Dalam catatan sejarah kerajaan Sriwijaya memiliki peranan penting bagi Nusantara, baik dari segi peradaban, kekuasaan, perdagangan, agama dan lain sebagainya. Hal itu dapat dilihat dari catatan sejarah berupa artefak dan kronik, yang ditemukan terutama dari tahun 618 hingga 1416 M.
Adapun penyebaran agama yang selama ini diketahui hanya agama
Hindu dan Buddha, dalam kerajaan Sriwijaya sendiri agama Buddha memiliki pengaruh besar dimana Sriwijaya menarik
para pendatang. Hal itu dapat dilihat dalam kronik Tiongkok ditulis oleh I Tsing yang melakukan perjalanan ke Sumatera pada tahun 671 M.
Bahkan menurut kronik tersebut, terdapat seribu lebih pendeta Buddha yang praktik Dharma di
bumi Sriwijaya (Supratna, 2008), dan
juga agama Hindu yang terdapat dari peninggalan budaya seperti ditemukannya arca
Buddha (Bukit Siguntang), Awalokiteshwara (Musi Rawas), arca Maitreya
(Komering), arca Torso perunggu Bodhisattwa (Thailand Selatan).
Begitu juga ditemukannya prasasti-prasasti yang berkaitan dengan
kerajaan Sriwijaya seperti Prasasti Talang Tuo (1920), prasasti Kota Kapur
(1892), prasasti Telaga Batu (1935) dan penemuan-penemuan lainnya.

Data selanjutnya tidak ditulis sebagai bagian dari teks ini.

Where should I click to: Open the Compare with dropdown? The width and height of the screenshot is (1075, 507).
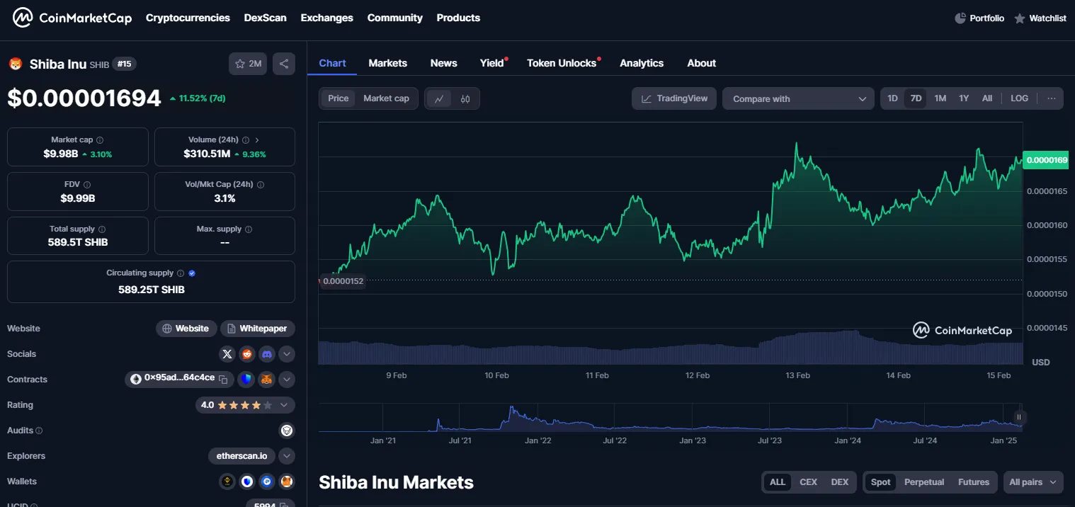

Kerajaan Sriwijaya yang merupakan kerajaan maritim terbesar yang
pernah ada di Nusantara menguasai jalur perdagangan Malaka dan Asia Tenggara. Di mana Malaka dan Asia Tenggara menjadi
salah satu pintu masuk jalur perdagangan dunia, begitu juga penyebaran agama
didalamnya.
Dalam hal ini, Taylor
(2003) mengatakan pemerintah ¾baik dari masa sebelum
menjadi Nusantara ataupun setelah menjadi Indonesia dan merdeka¾ lebih
mengalokasikan sumber daya pada situs Hindu dan Buddha untuk penggalian dan pelestarian purbakala. Sehingga
kurang begitu memperhatikan tentang sejarah Islam di Nusantara. Sehingga
terjadi perdebatan antara peneliti tentang kesimpulan kedatangan Islam di
Nusantara (Ricklefs, M.C, 1991). Adapun menurut Ricklefs, ada dua proses terhadap Islam Nusantara.

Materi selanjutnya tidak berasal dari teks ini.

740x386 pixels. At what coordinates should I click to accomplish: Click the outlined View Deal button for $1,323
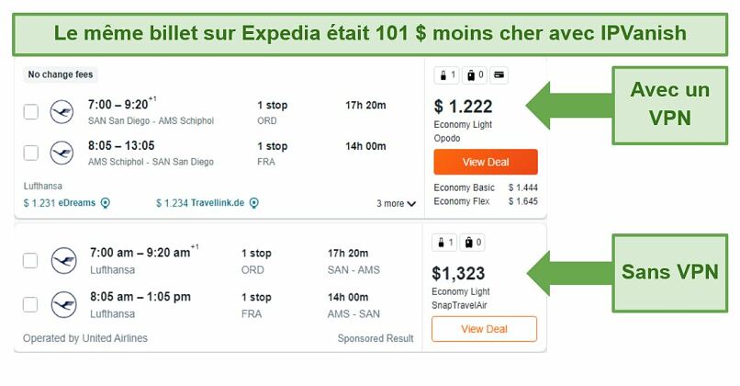click(x=484, y=329)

Pertama, komunikasi orang Muslim dan orang Nusantara; kedua, pada awal era Islam pada masa Kholifah ‘Ustman bin
‘Affan (644-656) telah banyak
utusan dagang Muslim yang melintasi Nusantara, bahkan
dalam kurun tahun 904 hingga abad ke-12 terlibat komunikasi dengan kerajaan
maritim Sriwijaya.
Hamka (2017) berpendapat, bahwa
pada tahun 625 M telah ada kelompok bangsa Arab yang bermukim di pantai Barat
Sumatera (Barus) yang mana masuk dalam kerajaan Sriwijaya. Hal ini sebagaimana yang tertulis
dalam kronik Tiongkok yang ditemukan berasal
dari Dinasti Tang (618-902 M) dan catatan Sulaiman Akhbar Shin wal Hindi (851M)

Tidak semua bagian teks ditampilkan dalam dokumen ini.